Published Date Written by Staff Report
Over 1,000 youth and young adults from the Seventh-day Adventist Church in Portland and from the East Coast of the United States from Florida to Maine will participate in a "compassion rally and march" across the Casco Bay Bridge in support of acts of compassion and saying "no" to violence, organizers noted. The march will end at Monument Square.
On Saturday, March 22, the Atlantic Union Conference of Adventist Youth Ministries is hosting its annual Compassion NOW rally, the city reported. Held last year in New York, the event brings together church members from across the Northeast and Bermuda for a weekend of service projects, in addition to the march and rally. The march begins in South Portland in the Shaw's plaza parking lot. Marchers will continue over the Casco Bay Bridge into Portland. From York Street, the group will then proceed up to the Danforth Street intersection, turn left onto Center Street, right onto Congress and end in Monument Square for the rally.
Organizers said, "We are marching for change! Change the statistics! Change the trend! No more domestic violence, it is time for Compassion. This march will inspire hope in our young people that a bright and prosperous future can be theirs if they say no to domestic violence. This march reflects the need for more compassion in the way we live our lives."

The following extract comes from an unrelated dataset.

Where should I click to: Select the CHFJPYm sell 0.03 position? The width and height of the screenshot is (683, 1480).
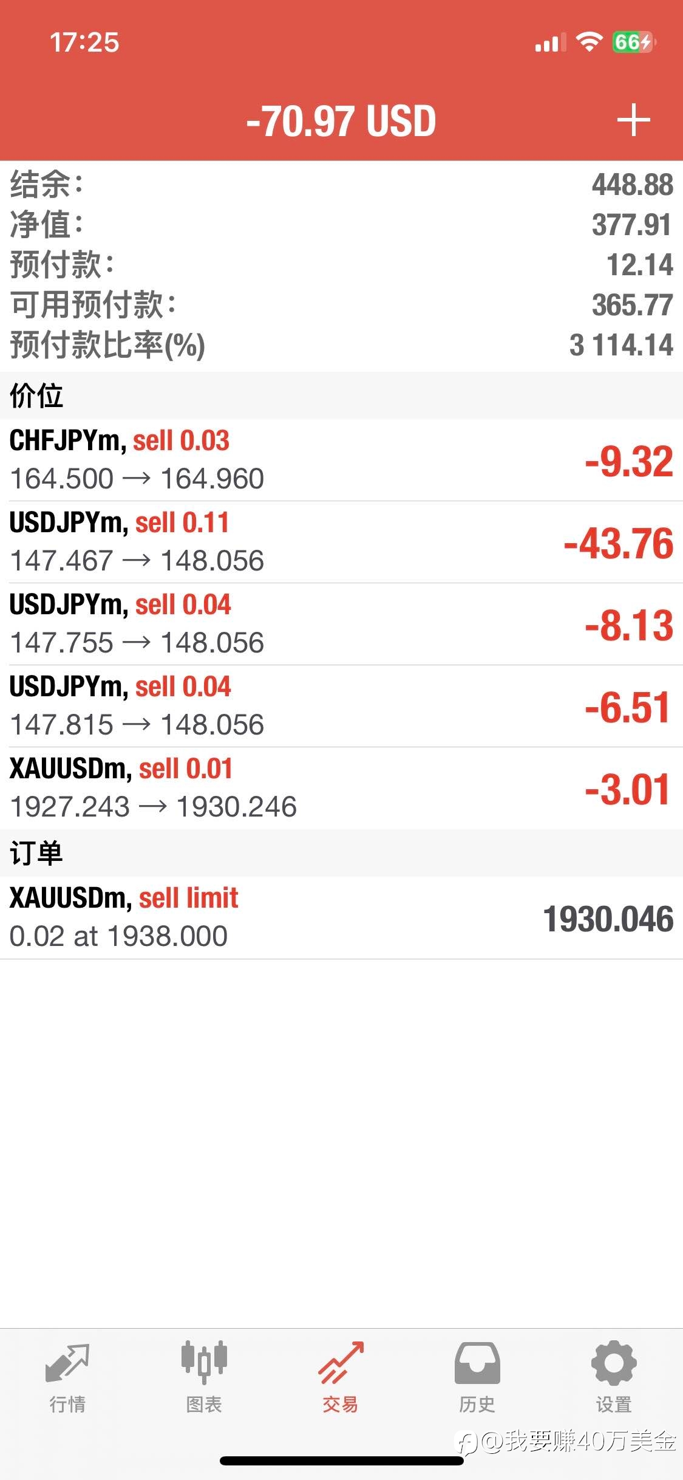coord(341,460)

The march is part of a weekend in which Adventist youth, young adults, friends and
community faith-based friends, such as Project Bazia and Casco Bay Rescue Mission, will be
donating between 10,000-12,000 hours of volunteer community services, and acts of
compassion to the city of Portland and its surrounding vicinity, including Freeport, Brunswick, Portsmouth and Saco, organizers said.
This anti-domestic violence march participants will gather at the Mill Creek Plaza (Shaw's Parking Lot), in South Portland at 2 p.m. and the march will begin promptly at 3 p.m. The march will end at Monument Square in Portland with a press conference and rally.
The march and rally to highlight compassion is expected to attract almost 2,000 people to downtown Portland, and the city warned that minor traffic detours and delays are expected. Traffic along the route will be detoured in spots and at times held back, the city cautioned.